(Supplied entries)
======
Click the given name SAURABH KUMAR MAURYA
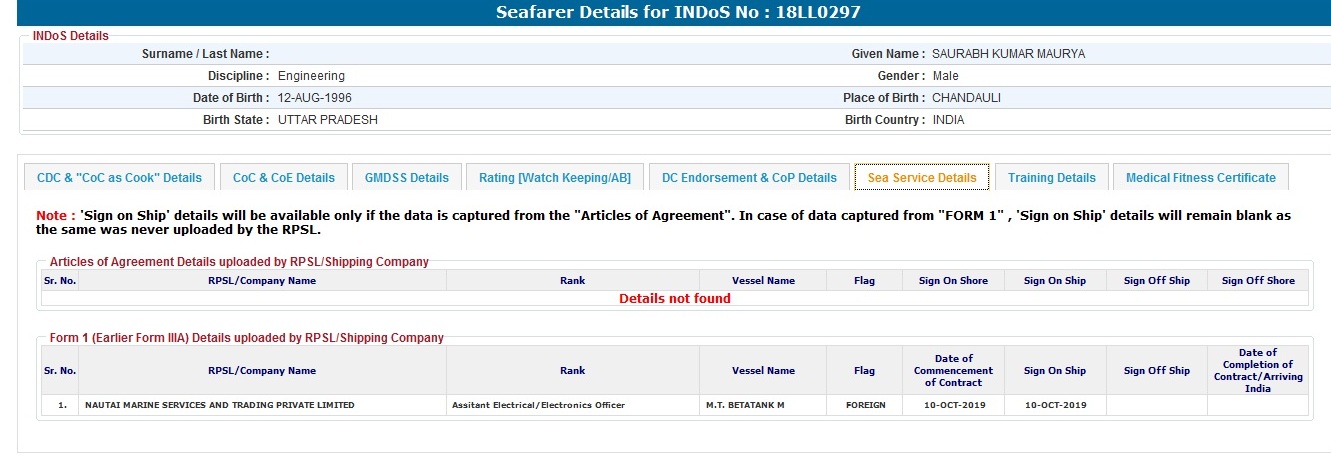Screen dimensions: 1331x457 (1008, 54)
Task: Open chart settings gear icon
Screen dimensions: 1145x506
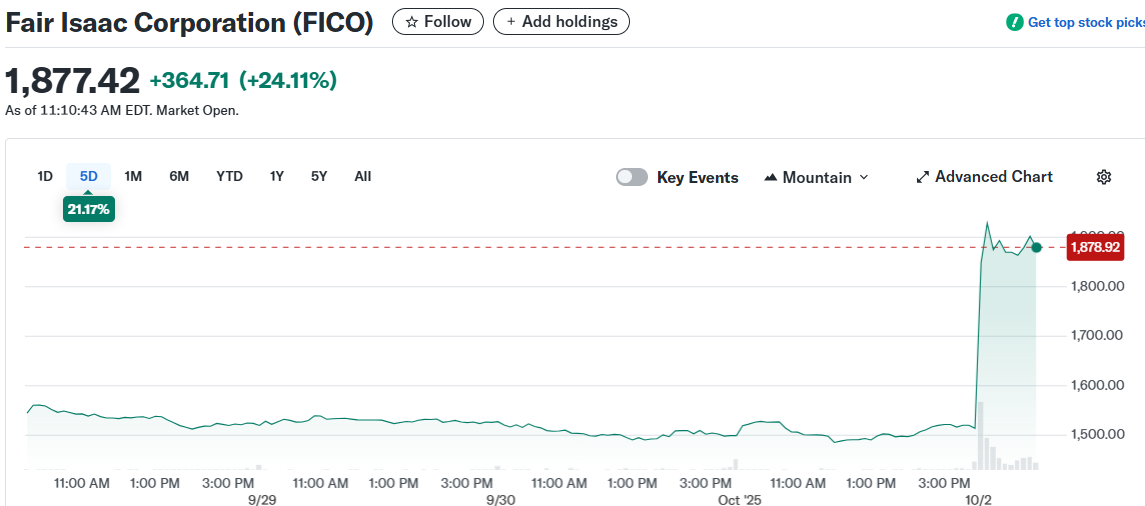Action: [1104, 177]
======
(Direction)
Please copy out the entries above word for word, leaving out the pictures.

(Finished exercise)
Click the given name SAURABH KUMAR MAURYA
Screen dimensions: 1331x457 (1008, 54)
Task: Open chart settings gear icon
Screen dimensions: 1145x506
Action: [1104, 177]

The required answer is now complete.